Задумавшись, она поняла, что скорее уж от Орлова избавится. Любила, сильно любила, жить не могла без его крепкого, ненасытного тела, сама была ненасытна с ним рядом, счастливо стонала всякую ночь, но когда его допоздна не бывало во дворце, когда слышала рассказы о проделках (все шепотом, однако фрейлины рассказывали друг дружке так, чтобы императрица все разобрала), то понимала, что долго не выдержит. Никакая страсть не переживет постоянных измен.
Когда пыталась корить, Орлов смеялся:
— Тебе мало, что ли? Скажи, я еще могу.
Действительно был неугомонен, жеребец этакий, но только к этому и способен.
Однако и Ломоносов не помешал Орлову по бабам шляться да пить ведрами. Не сбылись надежды Екатерины — Гришка быстро увлекался, быстро и надоедало. Ломоносов с ним все разговоры вел о том, что богатейшая Россия бедно живет.
— Как бедно? Вон сколько брильянтов да золота на каждом.

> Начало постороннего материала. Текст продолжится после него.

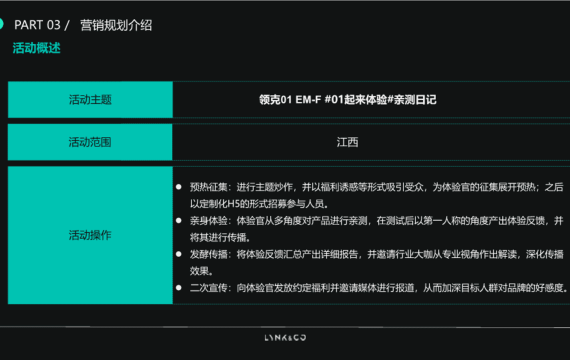
Task: Select the 二次宣传 paragraph text
Action: click(378, 288)
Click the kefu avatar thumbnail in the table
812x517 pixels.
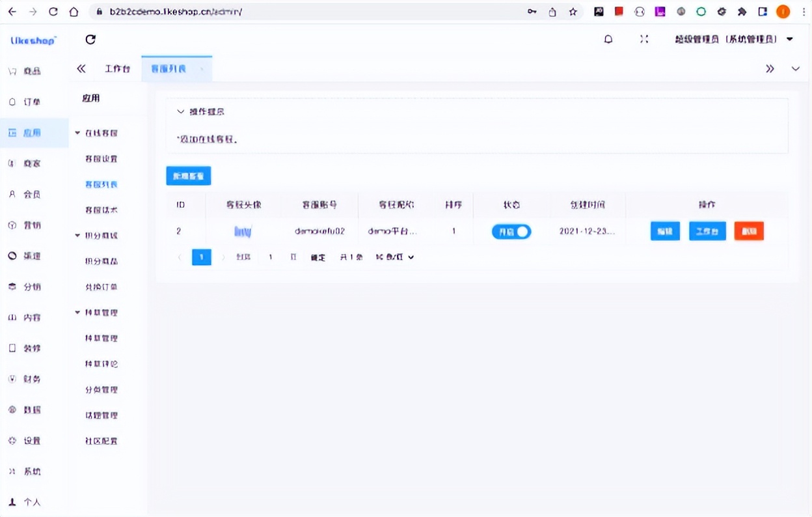tap(243, 231)
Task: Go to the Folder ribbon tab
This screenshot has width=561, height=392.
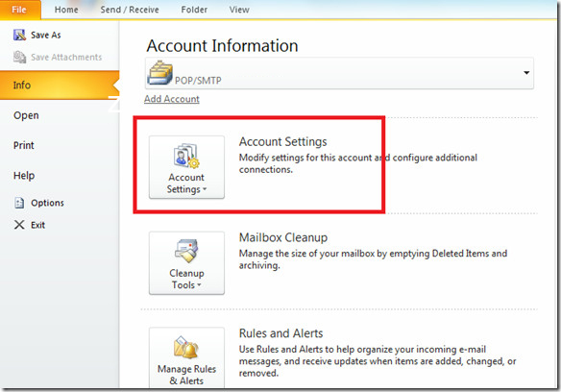Action: coord(194,10)
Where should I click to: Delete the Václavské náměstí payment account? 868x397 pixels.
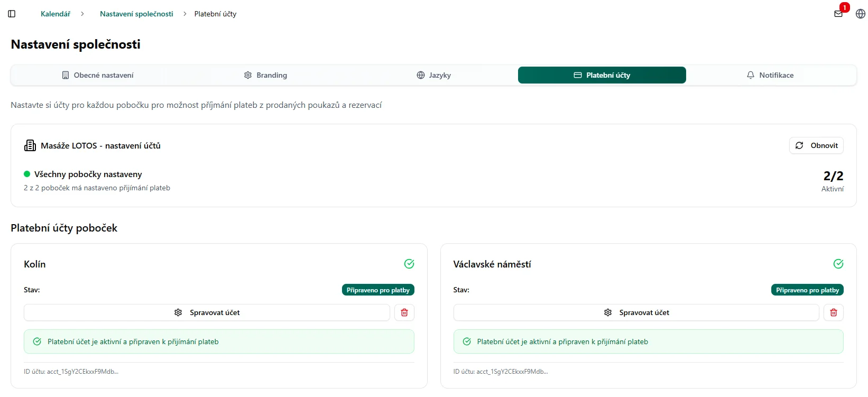click(x=834, y=312)
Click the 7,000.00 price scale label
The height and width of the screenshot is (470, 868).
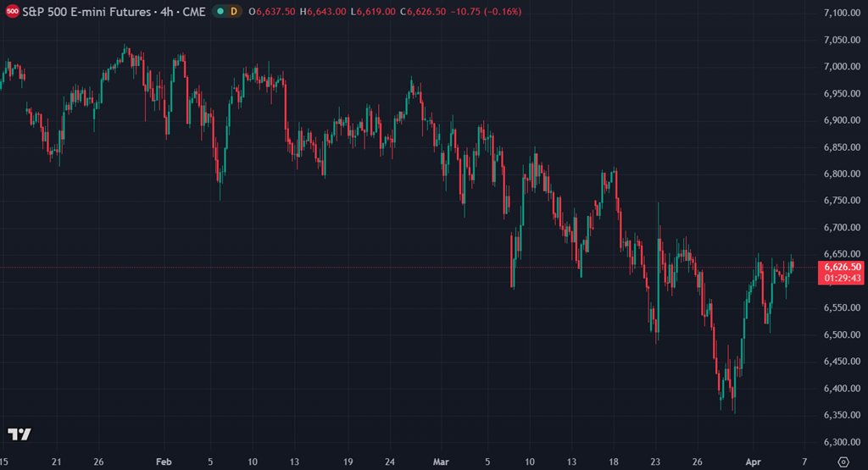click(x=842, y=67)
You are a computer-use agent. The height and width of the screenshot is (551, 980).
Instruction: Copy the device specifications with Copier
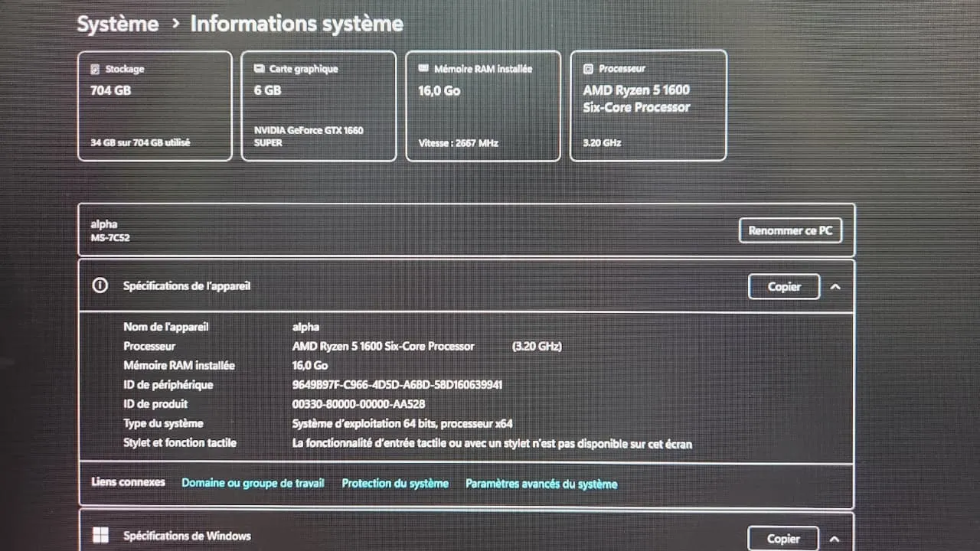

— Это не богатство. Ты, Григорий Григорьевич, на мужика посмотри, ведь он же из нищеты не вылезает даже там, где забытый в поле заступ по утру деревом прорастает.
— А где такие места есть?
— Юг России, где земля черная. Только пустой он.
— Там опасно… Это чего? — фаворит ткнул пальцем в стопку карточек на плотной бумаге.
— Это?.. Это золото российское, кое не блещет, но стоит не меньше. Богатство ее и недостача.
Григорий взял карточки в руки.
— Хлеб…
Ломоносов все расписал, сколько, какого и где выращивают, сколько потребляют, куда вывозят…
— Ух ты! Сколько в Европу-то возят!
— То-то и оно, что всю Европу хлебушком кормим, а что с того имеем?
— Лапти… от еще это учитывать! Каждый же сам себе плетет.
— Да нет, Григорий Григорьевич, уже не каждый, для того лыко драть надо, а не всем это возможно. Глянь на рынках-то, сколько лапоточков продается? Тоже докука, иначе в чем ходить, не все себе сапоги позволить могут, да и не всем они нужны.
Лапти интересовали Орлова мало, он достал еще карточку.
— Рогожи… Тьфу ты! Это-то с чего?
Выслушал новую сентенцию Ломоносова, чуть задумался, покрутил головой:
— Я и не мыслил о таком. Во дворце таких надобностей нет, и не думается.
Каждая карточка ученого рассказывала о своем продукте, из большой стопки постепенно вырисовывалась картина производства в России, достоинств и недостатков. Конечно, не все было так. Многие данные устарели, потому как за последние десять лет в тот же Петербург приехало немало иностранцев и новые производства открывались, но ученый все равно, даже сидя в Петербурге, словно птица с неба, хорошо видел страну и ее заботы.
— Тебе, Михайло Васильевич, надобно с императрицей встретиться. У Кати голова не меньше твоего такими вот вопросами занята, вам бы поговорить.
Но Ломоносов был уже болен и сильно устал, к тому же не слишком доверял он императрице-немке, захватившей власть переворотом.